--- Study text ---
────────────────────

Conference members huddled at a retreat outside Miami for three days this week, where they discussed funding, further extending Trump’s 2017 tax cuts and border security measures. By the meeting’s end on Wednesday, lawmakers were left without a deal as fiscal hawks refused to push forward without assurances that the package would reduce the $1.8 trillion federal deficit.
Last month, Speaker Mike Johnson (R-La.) said he was aiming for $2.5 trillion in savings as part of the reconciliation process — all in “one big, beautiful bill.” But some House GOP members estimate Trump’s tax cuts, border spending and other priorities could add as much as $10 trillion to the federal budget deficit.
Post-retreat, Johnson’s hopes of uniting the fractious GOP conference around a plan and his timeline appear dashed, writes The Hill’s Mychael Schnell. The GOP members departed sunny South Florida with tensions rising in their ranks, as some Republican lawmakers express frustrations with the slow progress.
“There is a feeling that we’re running out of time,” Rep. Ralph Norman (R-S.C.), a Freedom Caucus member, told The Hill. “There’s a feeling that we’ve got to come together and whatever it takes to get the top lines done.”

────────────────────

--- Recorded information ---
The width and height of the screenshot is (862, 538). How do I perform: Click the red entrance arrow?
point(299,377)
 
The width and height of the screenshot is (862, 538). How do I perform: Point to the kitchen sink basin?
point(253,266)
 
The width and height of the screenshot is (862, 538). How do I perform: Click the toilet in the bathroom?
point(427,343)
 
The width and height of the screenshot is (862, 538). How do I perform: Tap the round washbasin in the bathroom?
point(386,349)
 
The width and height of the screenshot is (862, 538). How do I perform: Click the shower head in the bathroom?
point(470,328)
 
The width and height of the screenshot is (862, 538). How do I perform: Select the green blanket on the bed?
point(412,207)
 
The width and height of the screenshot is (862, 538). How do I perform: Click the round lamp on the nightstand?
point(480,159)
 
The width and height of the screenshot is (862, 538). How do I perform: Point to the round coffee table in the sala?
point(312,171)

────────────────────

--- What is required ---
Answer these questions about the House GOP retreat text.
1. How many days did the conference members spend at the retreat outside Miami?
2. How much in savings did Speaker Mike Johnson say he was aiming for?
3. Which caucus is Rep. Ralph Norman a member of?
Answer from the text alone.

--- The answer ---
1. Three days.
2. $2.5 trillion.
3. The Freedom Caucus.